- Film poster
- Directed by: Laurie Collyer
- Written by: Laurie Collyer
- Starring: Naomi Watts Matt Dillon
- Cinematography: Igor Martinovic
- Music by: J Mascis
- Release dates: April 20, 2013 (Tribeca); November 15, 2013 (US);
- Running time: 90 minutes
- Country: United States
- Language: English

= Sunlight Jr. =

2013 film

Sunlight Jr. is a 2013 American drama film directed by Laurie Collyer and starring Naomi Watts and Matt Dillon. The film is a poignant vignette following a couple expecting their first child. The couple must come to grips with their dire financial situation while in the midst of an unplanned pregnancy and its subsequent challenges. The film is inspired by Barbara Ehrenreich's non-fiction book Nickel and Dimed which investigates many of the difficulties low-wage workers face.

==Plot==
Unmarried lovers Melissa, a convenience store clerk, and Richie, who uses a wheelchair following a motorcycle accident, try to make ends meet on her low wages and his disability check which he supplements with occasional handyman work. Their dire situation is illustrated early in the film when Richie is stranded in his car because he has run out of gas, yet he keeps spending money in bars. Soon they face eviction for non-payment of rent from the seedy motel in which they live, and an unplanned pregnancy for which they can't afford the medical bills.
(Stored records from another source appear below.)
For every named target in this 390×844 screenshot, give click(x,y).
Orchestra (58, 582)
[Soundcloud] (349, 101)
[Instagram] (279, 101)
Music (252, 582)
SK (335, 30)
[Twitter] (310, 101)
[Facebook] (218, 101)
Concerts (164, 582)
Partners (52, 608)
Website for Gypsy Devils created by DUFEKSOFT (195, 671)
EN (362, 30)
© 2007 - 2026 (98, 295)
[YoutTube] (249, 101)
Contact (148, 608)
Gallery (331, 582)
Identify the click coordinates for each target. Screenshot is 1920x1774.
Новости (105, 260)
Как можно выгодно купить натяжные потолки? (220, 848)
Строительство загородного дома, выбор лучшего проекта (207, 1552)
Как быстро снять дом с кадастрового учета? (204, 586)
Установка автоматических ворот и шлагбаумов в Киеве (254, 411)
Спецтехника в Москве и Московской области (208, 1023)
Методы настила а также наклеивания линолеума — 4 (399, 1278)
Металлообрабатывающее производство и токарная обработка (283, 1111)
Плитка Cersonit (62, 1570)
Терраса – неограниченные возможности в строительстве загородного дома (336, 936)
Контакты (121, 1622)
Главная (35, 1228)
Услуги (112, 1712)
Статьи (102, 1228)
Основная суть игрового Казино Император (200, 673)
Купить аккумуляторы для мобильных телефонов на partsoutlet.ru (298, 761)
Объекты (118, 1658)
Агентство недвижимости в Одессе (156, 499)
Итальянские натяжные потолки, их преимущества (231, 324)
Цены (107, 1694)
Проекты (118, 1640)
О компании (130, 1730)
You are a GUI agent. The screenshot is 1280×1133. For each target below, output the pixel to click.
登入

As a last resort they move in with Melissa's alcoholic mother who makes money by taking foster children into her bedbug infested home.

==Cast==
- Naomi Watts as Melissa Winters
- Matt Dillon as Richie Barnes
- Norman Reedus as Justin
- Tess Harper as Kathleen
- Antoni Corone as Edwin
- Adrienne Lovette as Vivian
- Vivian Fleming-Alvarez as Store Patron (uncredited)
- Keith Hudson as Micky
- Chloe Pombo as Foster Child
- Gustavo Escobar as Jeral
- Victoria Vodar as Pretty Woman (uncredited)
- Rachael Thompson as Crime and Punishment Woman
- Beth Marshall as Molly
- Gabriel Alexander as Kyle (uncredited)

==Reception==
 On Metacritic, the film holds an average score of 61 out of 100, based on 19 reviews, which indicates "generally favorable reviews".

Ronnie Scheib of Variety praised the film, saying "Incandescent performances by Naomi Watts and Matt Dillon and an unerring grasp of strip-mall-dominated Florida distinguish Sunlight Jr."
Frank Scheck of The Hollywood Reporter wrote: "Naomi Watts and Matt Dillon bring impressive emotional and physical heat to Sunlight Jr., director/screenwriter Laurie Collyer's beautifully observed character study of an unmarried couple living on the economic margins."

==Awards==
The Tribeca Film Festival nominated writer direction Laurie Collyer in the category "Best Narrative Feature".